In a bit of a surprise move, the Brookfield-LaGrange Park School District 95 Board of Education and its teachers’ union, Teachers Association of Brookfield (TAB), have agreed on a new five-year contract a full year before its present contract was set to expire.
Reached after just three negotiating sessions over the past month, the new contract includes a flat 3-percent increase in base pay for teachers for each year and tweaks a number of other areas related to compensation and benefits.
“Anytime both sides walk away feeling good you’ve done right,” said Superintendent Mark Kuzniewski at the school board’s April 12 meeting where the contract was signed by both board President Michelle Maggos and TAB President Lynda Nadkarni.
Kuzniewski indicated that this latest deal, which runs through June 2023, had the broad support of union members. The five-year contract ratified back in 2014 was not so popular with union members, who accepted that deal by a one-vote margin, according to Kuzniewski.
Nadkarni remarked publicly at the school board meeting that the new contract reflected a sense that both the administration and teachers negotiated as partners committed to similar goals.
“It’s so lovely to work in a district where the administrators, the board and the teachers and support staff have the same goal, and that’s the students,” Nadkarni said. “This was not going to be a negotiation in what you’d typically think of as a negotiation. This is a partnership.”
One primary reason for opening negotiations on a new deal so soon was the impending major construction projects that will begin this spring at both of the district’s schools.
The $35 million effort includes the construction of new gymnasiums at both Brook Park and S.E. Gross schools. In addition, the project at Brook Park calls for the construction of a new classroom wing that will allow District 95 to offer full-day kindergarten.
Kuzniewski said he didn’t want to be negotiating a new teacher contract in an environment where teachers were frustrated by working conditions due to construction.
“It’s going to be tricky for staff and it’s going to frustrate people at times,” Kuzniewski said. “There will be a lot of moving of classrooms, sharing classrooms, teachers who will be working from carts.
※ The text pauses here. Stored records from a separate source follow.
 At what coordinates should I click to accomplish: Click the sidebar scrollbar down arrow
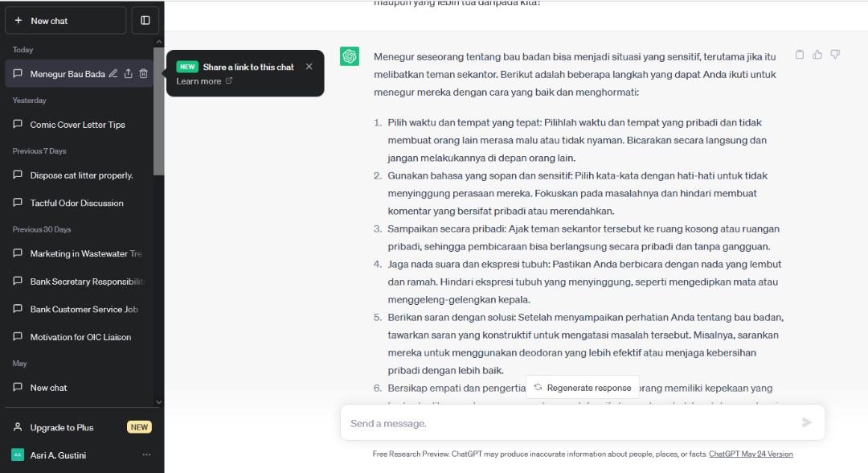pos(159,402)
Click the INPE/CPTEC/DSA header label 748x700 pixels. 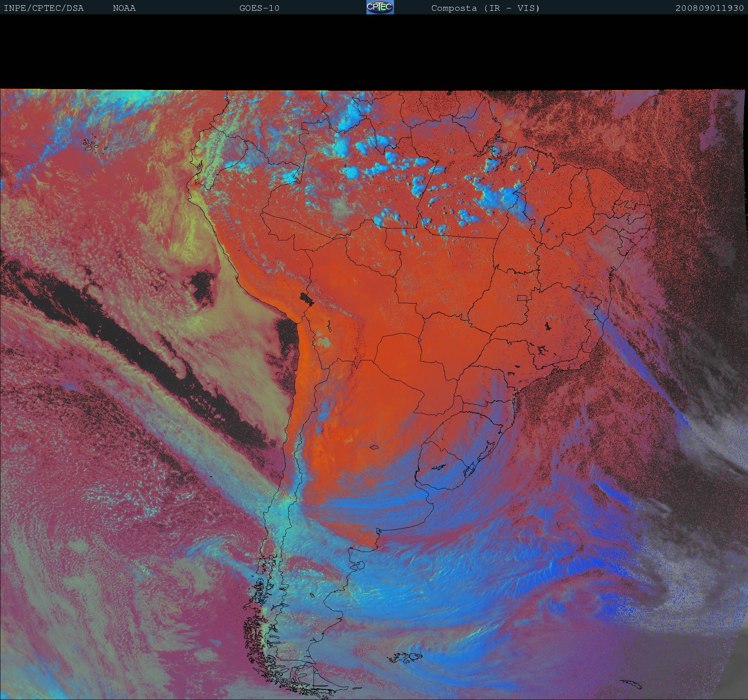coord(44,8)
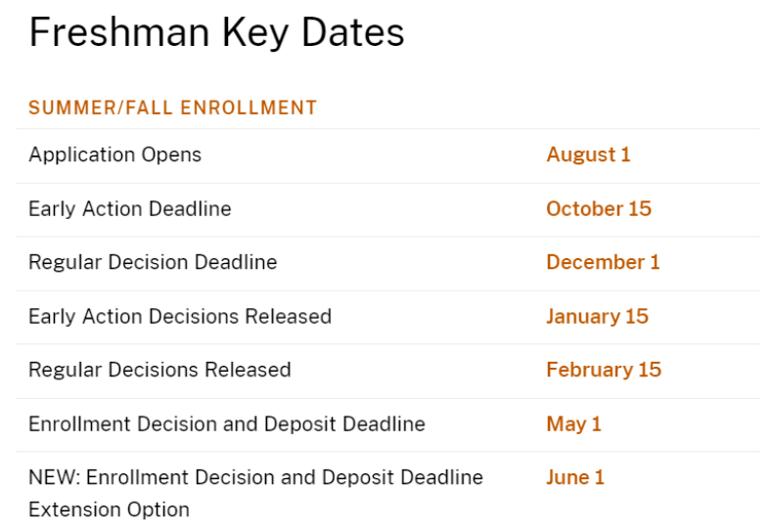Select the SUMMER/FALL ENROLLMENT section header
Image resolution: width=773 pixels, height=532 pixels.
coord(172,108)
“I didn’t want to go into negotiations with people frustrated with things that were beyond our control.”
The school district and union agreed to eliminate step raises back in 2010, and based new raises on the consumer price index (CPI), which varies from year to year. Teachers were guaranteed a minimum and maximum raise based on that number.
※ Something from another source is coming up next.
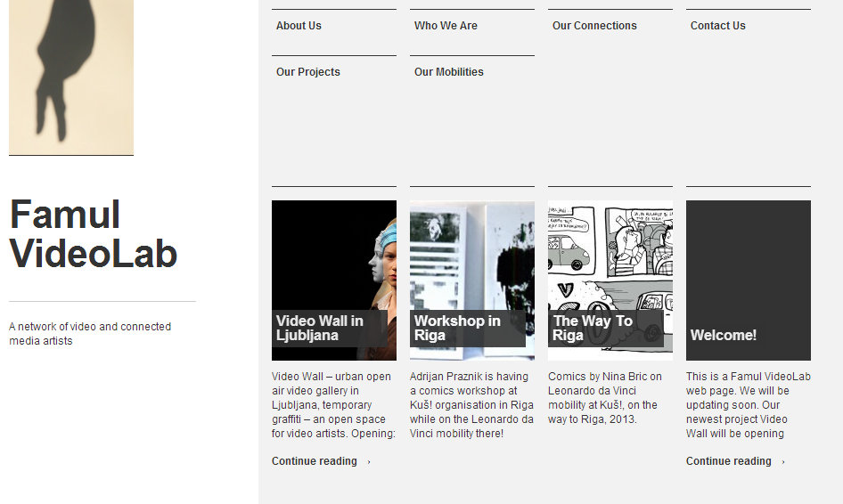
Task: Click the arrow after Video Wall's Continue reading
Action: 369,462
The new contract forgoes the CPI in favor of an across-the-board 3-percent base pay increase annually, a strategy intended to head off possible increases in CPI above 3 percent.
“We’re in a different place economically as a country, and should the CPI go to 3.5 percent or higher, the district will benefit from this,’ Kuzniewski said. “To get locked in for five years we felt was a benefit.”
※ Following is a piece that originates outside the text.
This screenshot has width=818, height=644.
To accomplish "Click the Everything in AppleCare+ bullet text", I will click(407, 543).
The base salary for a first-year teacher in 2018-19 will make $43,512, while the base salary for a new teacher with a master’s degree and 30 credit hours of additional classwork will be $50,084.
The new deal also tweaks language related to teacher retirement incentives. Teachers with more than 10 years of service in District 95 will earn $1,250 per year for each year of employment, with a cap at $25,000 as a retirement bonus. Previously the cap was $20,000.
Teachers can also qualify for 5 percent raises in each of their two final years prior to retiring, as long as they announce their retirements the first year they become eligible without the district incurring a penalty from the Teachers Retirement System, the state pension plan for public school teachers.
If they wait past the first year, teachers will lose the ability to get the 5-percent bumps in their last two years.
“Now it’s a true retirement incentive instead of a thank you for working in the district,” Kuzniewski said, adding that there are five teachers eligible to take advantage of the 5-percent benefit when the new contract is effective, at the start of the 2018-19 school year.
The new contract also begins to change the school district’s health insurance premium contributions for employees who take part in the HMO program offered in District 95.
In the past, the district has covered 85 percent of the premium cost for employees who participate in the PPO program, but 100 percent for those in the HMO. By the end of the contract, district contributions for HMO premiums will also be 85 percent.
“The district has eaten the increases in premiums [over the years for the HMO plan] without attention to controlling costs,” Kuzniewski said. “It’s a huge number and it has to be controlled. This will help start that process.”
The contract also tweaks the way teachers can qualify for additional compensation by attaining advanced degrees and continuing to take classes.
For example, a teacher with a bachelor’s degree and 15 additional credit hours of classwork will earn an additional $1,000 per year in perpetuity. By attaining a master’s degree, that same teacher will earn another $3,000 annually.
A District 95 teacher can earn as much as $12,000 in additional annual pay based on degrees earned and credit hours completed. Those amounts are added prior to including the 3-percent annual pay increase.
The setup incentivizes teaches to further their educations, said Kuzniewski, instead of simply rewarding teachers for longevity.